Record extracts:
>>>

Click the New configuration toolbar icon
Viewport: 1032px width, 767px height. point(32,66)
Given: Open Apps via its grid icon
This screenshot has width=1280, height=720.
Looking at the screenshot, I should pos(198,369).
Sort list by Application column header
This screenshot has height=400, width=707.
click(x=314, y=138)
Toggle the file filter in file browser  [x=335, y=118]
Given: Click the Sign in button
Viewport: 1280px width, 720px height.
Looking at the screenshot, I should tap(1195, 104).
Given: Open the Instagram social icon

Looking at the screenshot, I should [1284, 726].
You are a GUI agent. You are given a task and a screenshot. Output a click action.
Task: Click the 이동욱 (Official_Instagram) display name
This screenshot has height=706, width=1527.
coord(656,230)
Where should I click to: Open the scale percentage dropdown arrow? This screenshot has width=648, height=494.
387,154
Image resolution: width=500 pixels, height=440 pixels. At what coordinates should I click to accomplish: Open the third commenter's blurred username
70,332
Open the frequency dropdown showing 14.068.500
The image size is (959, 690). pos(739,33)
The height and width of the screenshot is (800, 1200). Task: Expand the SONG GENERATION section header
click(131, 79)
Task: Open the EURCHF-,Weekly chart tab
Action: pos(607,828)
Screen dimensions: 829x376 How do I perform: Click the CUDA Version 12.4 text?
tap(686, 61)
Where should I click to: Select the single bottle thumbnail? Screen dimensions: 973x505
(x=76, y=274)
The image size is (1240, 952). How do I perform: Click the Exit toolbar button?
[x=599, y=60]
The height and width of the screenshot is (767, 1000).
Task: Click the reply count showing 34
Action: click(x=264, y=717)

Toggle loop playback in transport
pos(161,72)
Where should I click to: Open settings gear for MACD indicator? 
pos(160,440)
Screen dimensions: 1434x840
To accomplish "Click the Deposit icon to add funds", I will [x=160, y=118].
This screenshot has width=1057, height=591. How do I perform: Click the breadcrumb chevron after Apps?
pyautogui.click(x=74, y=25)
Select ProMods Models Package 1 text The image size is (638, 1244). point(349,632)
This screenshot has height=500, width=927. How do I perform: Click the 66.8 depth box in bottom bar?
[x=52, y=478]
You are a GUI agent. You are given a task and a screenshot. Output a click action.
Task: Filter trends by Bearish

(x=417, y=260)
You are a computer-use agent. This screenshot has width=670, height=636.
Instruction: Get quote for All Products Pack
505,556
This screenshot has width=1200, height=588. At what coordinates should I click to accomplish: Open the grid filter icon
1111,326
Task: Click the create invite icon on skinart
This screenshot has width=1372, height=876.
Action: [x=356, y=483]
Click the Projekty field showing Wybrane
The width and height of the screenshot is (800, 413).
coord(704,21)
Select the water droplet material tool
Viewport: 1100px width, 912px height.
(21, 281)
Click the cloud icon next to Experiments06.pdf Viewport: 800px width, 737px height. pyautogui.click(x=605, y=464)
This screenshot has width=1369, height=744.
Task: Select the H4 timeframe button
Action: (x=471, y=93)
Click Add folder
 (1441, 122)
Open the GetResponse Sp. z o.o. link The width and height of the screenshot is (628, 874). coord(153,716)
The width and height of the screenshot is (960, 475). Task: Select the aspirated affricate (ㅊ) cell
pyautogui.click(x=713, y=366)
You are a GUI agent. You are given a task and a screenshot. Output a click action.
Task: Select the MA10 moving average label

<<<

Task brief:
A verbatim copy of all the records is required. Write it out in full.

Finished task:
Click the New configuration toolbar icon
Viewport: 1032px width, 767px height. point(32,66)
Given: Open Apps via its grid icon
This screenshot has width=1280, height=720.
Looking at the screenshot, I should pos(198,369).
Sort list by Application column header
This screenshot has height=400, width=707.
click(x=314, y=138)
Toggle the file filter in file browser  [x=335, y=118]
Given: Click the Sign in button
Viewport: 1280px width, 720px height.
Looking at the screenshot, I should tap(1195, 104).
Given: Open the Instagram social icon

Looking at the screenshot, I should [1284, 726].
You are a GUI agent. You are given a task and a screenshot. Output a click action.
Task: Click the 이동욱 (Official_Instagram) display name
This screenshot has height=706, width=1527.
coord(656,230)
Where should I click to: Open the scale percentage dropdown arrow? This screenshot has width=648, height=494.
387,154
Image resolution: width=500 pixels, height=440 pixels. At what coordinates should I click to accomplish: Open the third commenter's blurred username
70,332
Open the frequency dropdown showing 14.068.500
The image size is (959, 690). pos(739,33)
The height and width of the screenshot is (800, 1200). Task: Expand the SONG GENERATION section header
click(131, 79)
Task: Open the EURCHF-,Weekly chart tab
Action: pos(607,828)
Screen dimensions: 829x376 How do I perform: Click the CUDA Version 12.4 text?
tap(686, 61)
Where should I click to: Select the single bottle thumbnail? Screen dimensions: 973x505
(x=76, y=274)
The image size is (1240, 952). How do I perform: Click the Exit toolbar button?
[x=599, y=60]
The height and width of the screenshot is (767, 1000).
Task: Click the reply count showing 34
Action: click(x=264, y=717)

Toggle loop playback in transport
pos(161,72)
Where should I click to: Open settings gear for MACD indicator? 
pos(160,440)
Screen dimensions: 1434x840
To accomplish "Click the Deposit icon to add funds", I will [x=160, y=118].
This screenshot has width=1057, height=591. How do I perform: Click the breadcrumb chevron after Apps?
pyautogui.click(x=74, y=25)
Select ProMods Models Package 1 text The image size is (638, 1244). point(349,632)
This screenshot has height=500, width=927. How do I perform: Click the 66.8 depth box in bottom bar?
[x=52, y=478]
You are a GUI agent. You are given a task and a screenshot. Output a click action.
Task: Filter trends by Bearish

(x=417, y=260)
You are a computer-use agent. This screenshot has width=670, height=636.
Instruction: Get quote for All Products Pack
505,556
This screenshot has width=1200, height=588. At what coordinates should I click to accomplish: Open the grid filter icon
1111,326
Task: Click the create invite icon on skinart
This screenshot has width=1372, height=876.
Action: [x=356, y=483]
Click the Projekty field showing Wybrane
The width and height of the screenshot is (800, 413).
coord(704,21)
Select the water droplet material tool
Viewport: 1100px width, 912px height.
(21, 281)
Click the cloud icon next to Experiments06.pdf Viewport: 800px width, 737px height. pyautogui.click(x=605, y=464)
This screenshot has width=1369, height=744.
Task: Select the H4 timeframe button
Action: (x=471, y=93)
Click Add folder
 (1441, 122)
Open the GetResponse Sp. z o.o. link The width and height of the screenshot is (628, 874). coord(153,716)
The width and height of the screenshot is (960, 475). Task: Select the aspirated affricate (ㅊ) cell
pyautogui.click(x=713, y=366)
You are a GUI agent. You are given a task and a screenshot. Output a click action.
Task: Select the MA10 moving average label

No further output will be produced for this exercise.